Prenatal BPA and its analogs BPB, BPF, and BPS exposure and reproductive axis function in the male offspring of Sprague Dawley rats.

Abstract

Research in the past has indicated associated long-term and low levels of exposure of bisphenol A (BPA) in early life and neuroendocrine disorders, such as obesity, precocious puberty, diabetes, and hypertension. BPA and its analogs bisphenol B (BPB), bisphenol F (BPF), and bisphenol S (BPS) have been reported to have similar or even more toxic effect as compared to BPA. Exposure of rats to BPA and its analogs BPB, BPF, and BPS resulted in decreased sperm production, testosterone secretion, and histological changes in the reproductive tissues of male rats.
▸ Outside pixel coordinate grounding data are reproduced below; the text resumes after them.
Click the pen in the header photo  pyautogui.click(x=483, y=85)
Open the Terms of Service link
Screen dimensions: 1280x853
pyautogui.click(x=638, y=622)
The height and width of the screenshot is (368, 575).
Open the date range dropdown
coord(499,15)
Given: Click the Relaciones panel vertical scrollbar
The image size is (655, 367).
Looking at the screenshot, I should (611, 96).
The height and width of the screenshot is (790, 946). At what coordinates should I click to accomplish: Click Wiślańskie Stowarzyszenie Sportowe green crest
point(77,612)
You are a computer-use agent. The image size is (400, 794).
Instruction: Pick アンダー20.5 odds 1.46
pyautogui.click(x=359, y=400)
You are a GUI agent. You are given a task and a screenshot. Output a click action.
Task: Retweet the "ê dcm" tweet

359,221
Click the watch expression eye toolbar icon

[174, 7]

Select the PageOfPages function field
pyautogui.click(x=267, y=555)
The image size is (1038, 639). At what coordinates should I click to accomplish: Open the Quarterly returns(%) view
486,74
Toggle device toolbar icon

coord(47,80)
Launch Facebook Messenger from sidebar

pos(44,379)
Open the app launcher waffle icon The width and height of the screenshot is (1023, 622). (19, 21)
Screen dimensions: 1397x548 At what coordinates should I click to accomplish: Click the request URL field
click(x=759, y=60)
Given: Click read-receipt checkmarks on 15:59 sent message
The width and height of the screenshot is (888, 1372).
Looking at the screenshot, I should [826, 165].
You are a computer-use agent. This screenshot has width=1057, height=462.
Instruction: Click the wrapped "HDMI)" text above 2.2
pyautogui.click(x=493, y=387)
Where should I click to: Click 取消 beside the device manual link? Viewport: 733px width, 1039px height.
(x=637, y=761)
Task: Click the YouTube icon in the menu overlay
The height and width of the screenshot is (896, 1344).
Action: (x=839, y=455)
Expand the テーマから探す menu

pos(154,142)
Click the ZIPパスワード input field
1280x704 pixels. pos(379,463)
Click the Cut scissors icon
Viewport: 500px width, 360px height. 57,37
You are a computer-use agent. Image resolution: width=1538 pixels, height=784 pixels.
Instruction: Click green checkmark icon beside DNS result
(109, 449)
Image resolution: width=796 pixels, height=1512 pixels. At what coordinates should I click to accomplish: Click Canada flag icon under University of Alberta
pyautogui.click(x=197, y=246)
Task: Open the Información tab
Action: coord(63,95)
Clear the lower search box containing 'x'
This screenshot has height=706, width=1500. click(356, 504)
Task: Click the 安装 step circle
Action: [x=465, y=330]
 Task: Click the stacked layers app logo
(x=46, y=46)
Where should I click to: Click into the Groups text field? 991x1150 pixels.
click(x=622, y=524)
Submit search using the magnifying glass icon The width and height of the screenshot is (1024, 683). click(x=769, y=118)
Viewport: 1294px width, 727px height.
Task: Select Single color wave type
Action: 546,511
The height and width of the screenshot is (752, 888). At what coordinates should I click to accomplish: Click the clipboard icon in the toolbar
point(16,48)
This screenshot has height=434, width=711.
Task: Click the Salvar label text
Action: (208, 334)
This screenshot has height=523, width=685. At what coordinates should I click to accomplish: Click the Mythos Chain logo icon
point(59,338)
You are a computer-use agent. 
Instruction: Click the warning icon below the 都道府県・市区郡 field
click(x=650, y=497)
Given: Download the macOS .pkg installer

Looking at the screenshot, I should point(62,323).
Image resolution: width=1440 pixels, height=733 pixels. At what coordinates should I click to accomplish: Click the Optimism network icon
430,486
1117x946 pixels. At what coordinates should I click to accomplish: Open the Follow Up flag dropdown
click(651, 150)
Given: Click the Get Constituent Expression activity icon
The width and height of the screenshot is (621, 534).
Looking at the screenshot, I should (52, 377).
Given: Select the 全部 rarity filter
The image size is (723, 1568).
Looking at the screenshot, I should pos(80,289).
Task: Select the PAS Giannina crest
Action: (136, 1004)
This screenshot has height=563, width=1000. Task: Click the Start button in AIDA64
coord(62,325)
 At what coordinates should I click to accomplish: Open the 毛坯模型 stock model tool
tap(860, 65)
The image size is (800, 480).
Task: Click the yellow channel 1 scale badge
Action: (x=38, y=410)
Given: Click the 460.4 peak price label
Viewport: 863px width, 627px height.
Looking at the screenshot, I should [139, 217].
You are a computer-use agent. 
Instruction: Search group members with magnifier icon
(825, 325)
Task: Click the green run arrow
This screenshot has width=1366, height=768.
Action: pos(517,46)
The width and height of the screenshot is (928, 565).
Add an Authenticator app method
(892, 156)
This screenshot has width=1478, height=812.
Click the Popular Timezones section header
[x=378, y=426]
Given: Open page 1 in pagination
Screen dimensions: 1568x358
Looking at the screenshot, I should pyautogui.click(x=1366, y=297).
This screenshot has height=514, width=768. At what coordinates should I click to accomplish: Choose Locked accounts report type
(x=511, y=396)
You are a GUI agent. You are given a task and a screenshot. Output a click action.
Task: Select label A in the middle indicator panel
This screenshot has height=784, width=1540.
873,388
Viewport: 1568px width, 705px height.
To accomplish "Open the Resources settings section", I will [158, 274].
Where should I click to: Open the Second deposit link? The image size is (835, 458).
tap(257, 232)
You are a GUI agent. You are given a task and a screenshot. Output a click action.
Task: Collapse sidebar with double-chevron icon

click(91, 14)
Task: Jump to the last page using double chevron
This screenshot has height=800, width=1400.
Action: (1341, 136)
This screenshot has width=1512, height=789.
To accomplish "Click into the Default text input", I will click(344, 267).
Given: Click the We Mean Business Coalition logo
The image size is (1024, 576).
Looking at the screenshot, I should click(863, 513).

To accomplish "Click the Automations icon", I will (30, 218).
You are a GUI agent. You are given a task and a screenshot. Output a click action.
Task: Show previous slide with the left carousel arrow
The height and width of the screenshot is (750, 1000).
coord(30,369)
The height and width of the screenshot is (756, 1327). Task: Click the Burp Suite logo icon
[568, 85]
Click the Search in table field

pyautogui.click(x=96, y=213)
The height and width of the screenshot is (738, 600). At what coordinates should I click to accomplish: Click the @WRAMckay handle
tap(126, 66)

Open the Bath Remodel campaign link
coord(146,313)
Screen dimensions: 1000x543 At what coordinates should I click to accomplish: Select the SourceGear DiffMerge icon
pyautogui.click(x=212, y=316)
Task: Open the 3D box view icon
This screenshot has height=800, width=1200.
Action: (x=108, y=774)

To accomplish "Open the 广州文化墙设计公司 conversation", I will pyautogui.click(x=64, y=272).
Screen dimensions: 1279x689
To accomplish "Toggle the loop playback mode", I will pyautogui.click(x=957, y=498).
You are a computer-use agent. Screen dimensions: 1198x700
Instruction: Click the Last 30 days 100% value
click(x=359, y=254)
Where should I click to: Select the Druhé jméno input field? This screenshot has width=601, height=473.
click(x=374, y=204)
In the present study, BPA, BPB, BPF, and BPS were administered in drinking water at concentrations of (5, 25, and 50 μg/L) from pregnancy day (PD) 1 to PD 21. Body weight (BW), hormonal concentrations, antioxidant enzymes, and histological changes were determined in the reproductive tissues. BPA and its analogs prenatal exposure to female rats induced significant statistical difference in the antioxidant enzymes, plasma testosterone, and estrogen concentrations in the male offspring when compared with the control. Histological parameters of both testis and epididymis revealed prominent changes in the reproductive tissues. The present study suggests that BPA and its analogs BPB, BPF, and BPS different concentrations led to marked alterations in the development of the male reproductive system.